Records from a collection
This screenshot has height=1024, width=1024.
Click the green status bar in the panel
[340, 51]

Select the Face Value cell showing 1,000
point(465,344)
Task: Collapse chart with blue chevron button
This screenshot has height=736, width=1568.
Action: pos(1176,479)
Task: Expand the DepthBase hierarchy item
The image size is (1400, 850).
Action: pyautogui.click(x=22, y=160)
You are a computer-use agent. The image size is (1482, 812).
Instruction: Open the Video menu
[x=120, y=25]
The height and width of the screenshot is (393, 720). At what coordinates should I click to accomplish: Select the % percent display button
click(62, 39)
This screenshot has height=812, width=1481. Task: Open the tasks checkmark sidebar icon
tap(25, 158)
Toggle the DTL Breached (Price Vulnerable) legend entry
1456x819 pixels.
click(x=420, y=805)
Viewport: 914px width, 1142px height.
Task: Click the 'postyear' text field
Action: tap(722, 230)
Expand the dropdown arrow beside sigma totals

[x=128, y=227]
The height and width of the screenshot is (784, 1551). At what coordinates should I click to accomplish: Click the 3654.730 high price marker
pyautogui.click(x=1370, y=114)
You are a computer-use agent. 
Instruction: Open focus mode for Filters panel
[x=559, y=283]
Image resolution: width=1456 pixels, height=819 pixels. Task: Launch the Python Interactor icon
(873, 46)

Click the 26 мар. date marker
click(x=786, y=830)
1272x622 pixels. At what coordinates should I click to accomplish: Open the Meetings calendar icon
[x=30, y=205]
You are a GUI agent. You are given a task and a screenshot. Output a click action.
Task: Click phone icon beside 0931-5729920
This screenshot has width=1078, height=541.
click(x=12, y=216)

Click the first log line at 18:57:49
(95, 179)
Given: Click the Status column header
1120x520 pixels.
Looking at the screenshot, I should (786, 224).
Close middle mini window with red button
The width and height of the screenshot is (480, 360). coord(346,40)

**DIRECTIONS:** Extract every line of the records above that contains the word "Instruction". Case counts.

**WRITTEN RESPONSE:**
Instruction: Open the Video menu
Instruction: Open focus mode for Filters panel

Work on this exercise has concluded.